Saved data entries
━━━━

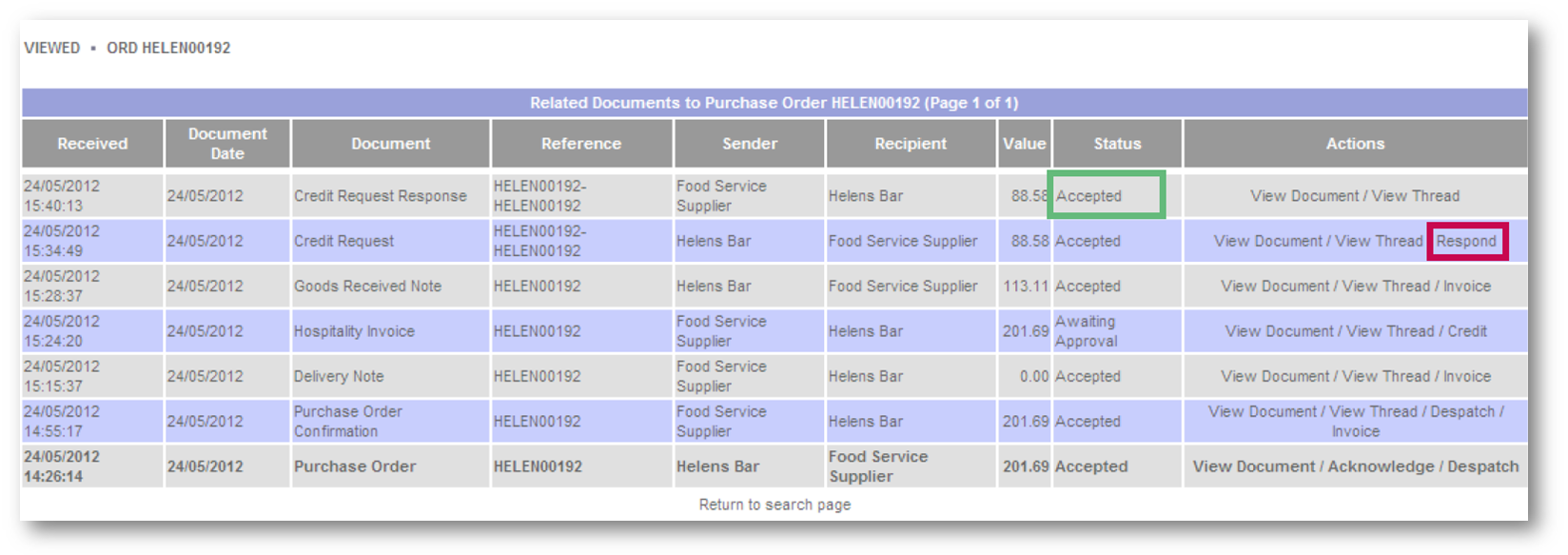Click the Sender column header
The height and width of the screenshot is (555, 1568).
(749, 144)
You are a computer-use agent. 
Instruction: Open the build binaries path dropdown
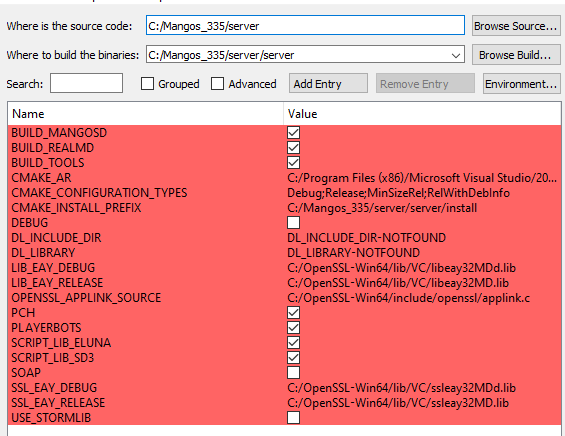coord(455,55)
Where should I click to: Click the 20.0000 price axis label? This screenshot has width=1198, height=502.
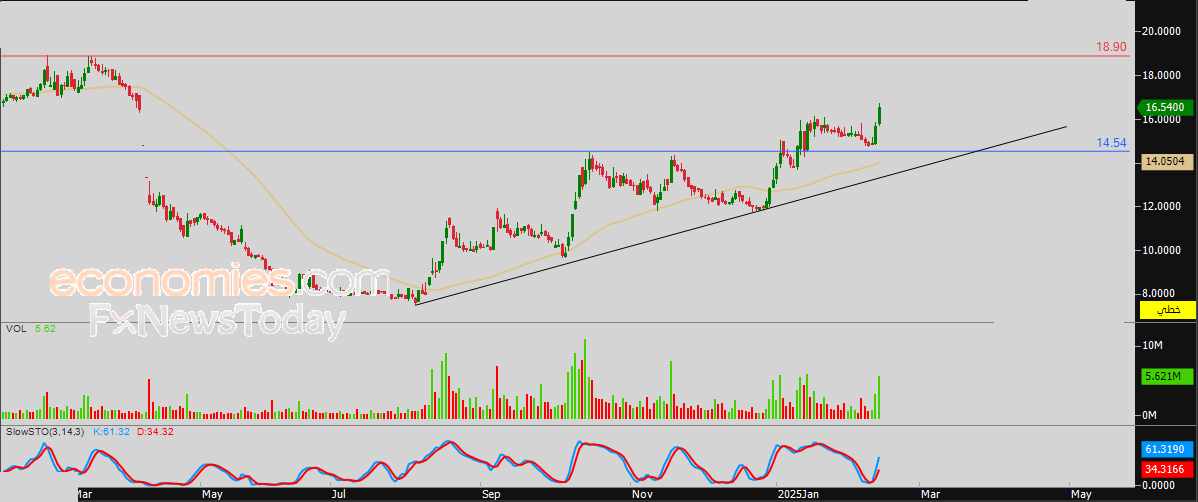pyautogui.click(x=1166, y=31)
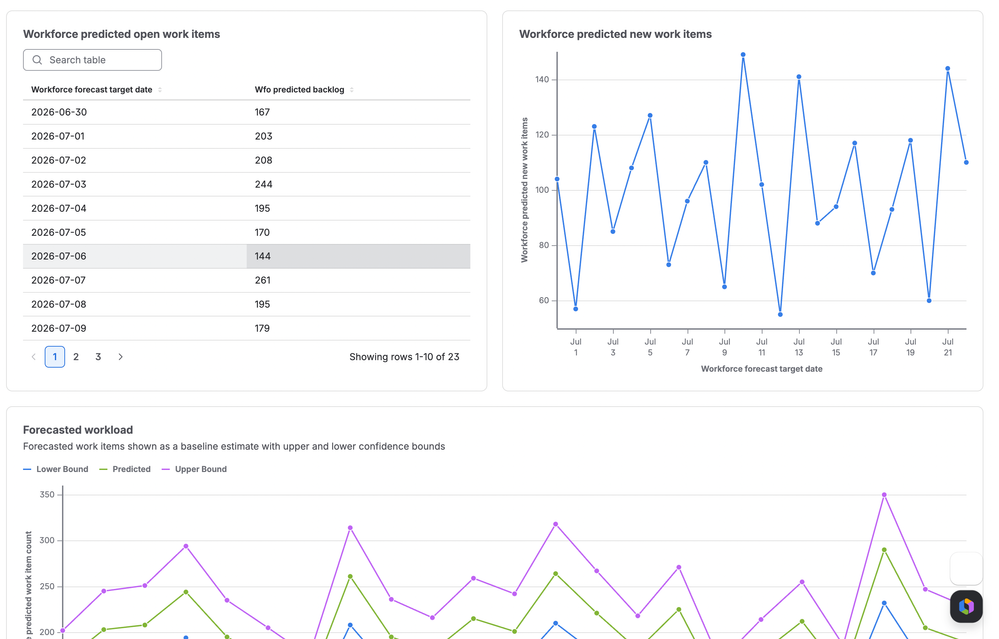Focus the Search table input field
999x639 pixels.
(92, 60)
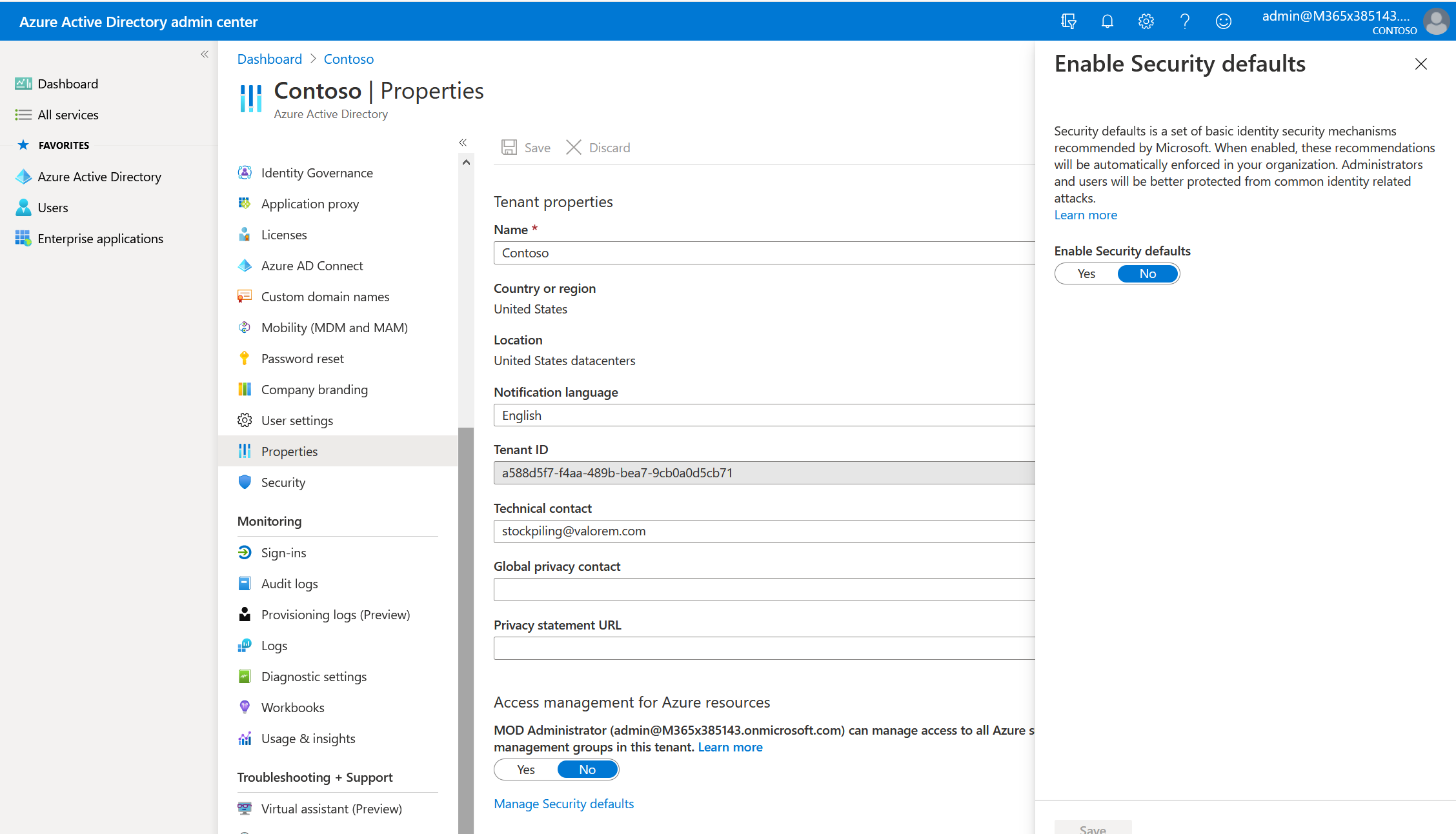The width and height of the screenshot is (1456, 834).
Task: Click the resource menu scrollbar thumb
Action: (x=466, y=630)
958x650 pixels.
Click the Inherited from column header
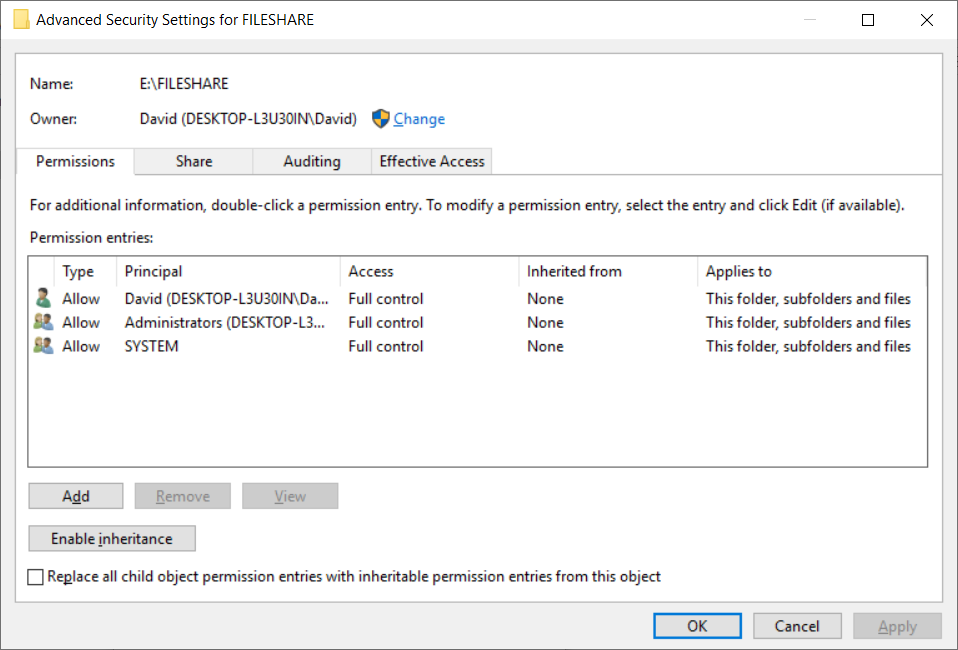click(x=608, y=271)
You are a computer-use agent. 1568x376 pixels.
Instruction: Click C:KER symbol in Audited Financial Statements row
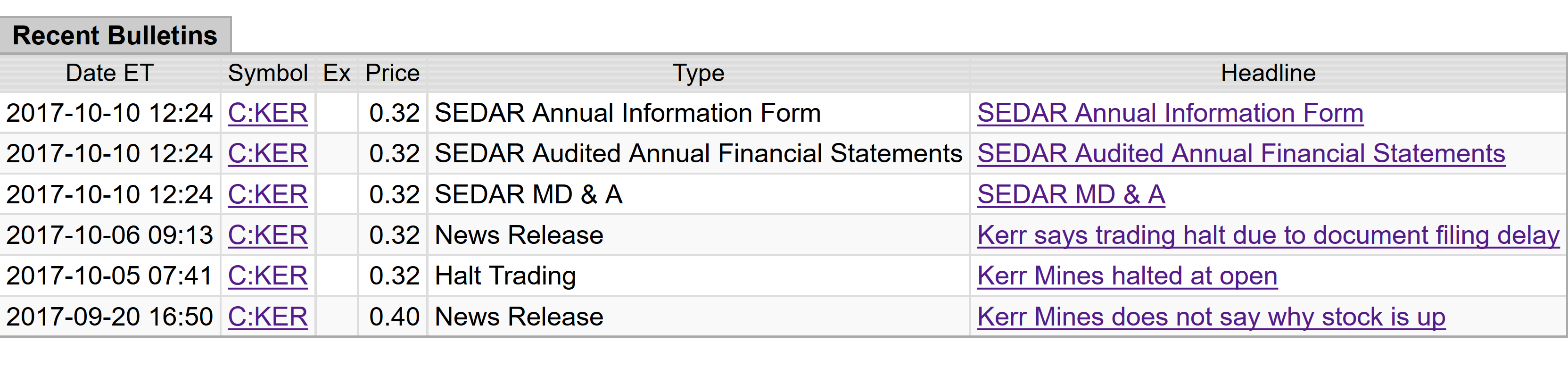pyautogui.click(x=268, y=153)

━━━━

* [Task to complete]
Scan the entries above. Copy each line that has the string "computer".

* [Answer space]
You are a computer-use agent. 
You are a computer-use agent. 1568x376 pixels.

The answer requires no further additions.